Radionuclide imaging using indium-111 octreotide localizes carcinoids as carcinoid tumor cells contain somatostatin receptors. Octreotide imaging has a >90% sensitivity for identifying carcinoid tumors in patients with carcinoid syndrome and is superior to metaiodobenzylguanidine (MIBG) scintigraphy (15). Iodine-131 or -121 MIBG scans can identify primary or metastatic carcinoids in 50% to 60% of patients (16). Rarely, a patient will benefit from selective venous sampling if other localization studies prove unsuccessful.

Laparoscopy or laparotomy is the most sensitive diagnostic modality in diagnosing a patient with a small bowel tumor. Laparoscopy with intraoperative endoscopy should be
considered in a patient with occult GI bleeding, unexplained weight loss, or vague abdominal pain and an unrevealing workup. Laparoscopy also allows for tissue samples in order to make a diagnosis.

Ampullary carcinoma is an uncommon malignancy, accounting for 6% of periampullary tumors (22), with an incidence of 5.7 cases per 1 million people (23). Ampullary tumors have a more favorable prognosis (24,25,26,27,28) compared with pancreatic or bile duct tumors, with median survival rates ranging from 30 to 50 months (29,30) and 5-year survival rates of 30% to 50% (31,32) in resected patients.
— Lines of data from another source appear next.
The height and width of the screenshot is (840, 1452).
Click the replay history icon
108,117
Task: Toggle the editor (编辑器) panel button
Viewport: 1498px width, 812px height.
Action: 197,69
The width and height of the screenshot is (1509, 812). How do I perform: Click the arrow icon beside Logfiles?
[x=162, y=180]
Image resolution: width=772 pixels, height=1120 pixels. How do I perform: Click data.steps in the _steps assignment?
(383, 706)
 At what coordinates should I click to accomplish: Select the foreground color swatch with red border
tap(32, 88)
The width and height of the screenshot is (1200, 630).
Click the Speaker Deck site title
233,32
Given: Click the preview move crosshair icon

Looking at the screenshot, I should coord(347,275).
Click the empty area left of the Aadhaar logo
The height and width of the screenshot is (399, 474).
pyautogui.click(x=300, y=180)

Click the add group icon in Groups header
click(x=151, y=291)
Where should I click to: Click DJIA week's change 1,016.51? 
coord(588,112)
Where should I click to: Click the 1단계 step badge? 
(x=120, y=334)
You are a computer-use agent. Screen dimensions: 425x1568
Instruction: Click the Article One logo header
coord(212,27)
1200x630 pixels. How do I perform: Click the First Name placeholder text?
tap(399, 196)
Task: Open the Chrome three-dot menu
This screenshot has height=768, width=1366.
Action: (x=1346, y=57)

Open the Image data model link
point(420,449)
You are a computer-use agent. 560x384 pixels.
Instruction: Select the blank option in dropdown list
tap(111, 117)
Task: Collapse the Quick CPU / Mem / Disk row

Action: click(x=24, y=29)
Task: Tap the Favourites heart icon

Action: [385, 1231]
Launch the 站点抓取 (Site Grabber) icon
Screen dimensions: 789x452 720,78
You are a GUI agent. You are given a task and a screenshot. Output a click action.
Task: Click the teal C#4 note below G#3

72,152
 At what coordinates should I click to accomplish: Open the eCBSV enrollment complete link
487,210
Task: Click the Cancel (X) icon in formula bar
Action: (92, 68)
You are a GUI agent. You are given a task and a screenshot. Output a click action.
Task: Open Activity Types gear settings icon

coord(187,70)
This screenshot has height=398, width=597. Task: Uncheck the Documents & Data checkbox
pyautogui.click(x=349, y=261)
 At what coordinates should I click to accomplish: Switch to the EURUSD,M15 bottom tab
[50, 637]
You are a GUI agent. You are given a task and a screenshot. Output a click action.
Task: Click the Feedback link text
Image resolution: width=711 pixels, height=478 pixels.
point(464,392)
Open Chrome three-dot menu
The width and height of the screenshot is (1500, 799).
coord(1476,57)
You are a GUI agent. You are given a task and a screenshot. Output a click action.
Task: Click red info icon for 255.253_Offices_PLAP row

In 1963, Whipple mused that the improved prognosis of ampullary cancers was due to its fungating nature, better differentiation, and decreased tendency toward lymphovascular invasion (33).

The ampulla is comprised of the junction of the pancreatic and common bile ducts that forms a 3-mm common intramucosal channel. Anatomical variability of this area is found in half of the population. Invasive carcinoma obliterates the site of origin and the defining anatomical landmarks (Fig. 51.5). Adjacent to some carcinomas are precursor neoplasia or dysplasia of the duodenal mucosa or ductal system. Ampullary cancers cause an early jaundice that results in earlier detection of disease compared with pancreatic tumors.

Adenocarcinomas of the duodenal ampulla represent a variety of tumors that have features of ductal or intestinal origin. Ampullary tumors are biologically more similar to intestinal than pancreatic cancers. In one study, 70% of cases had intestinal rather than pancreaticobiliary morphology (34). Moreover, the frequent finding of ampullary tumors in patients with familial adenomatous polyposis suggests similar genetic alterations and mechanisms of carcinogenesis in colonic and ampullary neoplasms. In addition, adenocarcinoma of the duodenum may
be characterized by mutations of the APC/B-catenin pathway (35). Finally, K-ras mutations occur early in ampullary carcinomas with a pattern and incidence (37%) similar to colon cancer (36). DPC4 tumor-suppressor gene is inactivated in more than half of pancreatic adenocarcinomas; yet, complete loss of DPC4 was identified in only 34% of ampullary invasive carcinomas (37).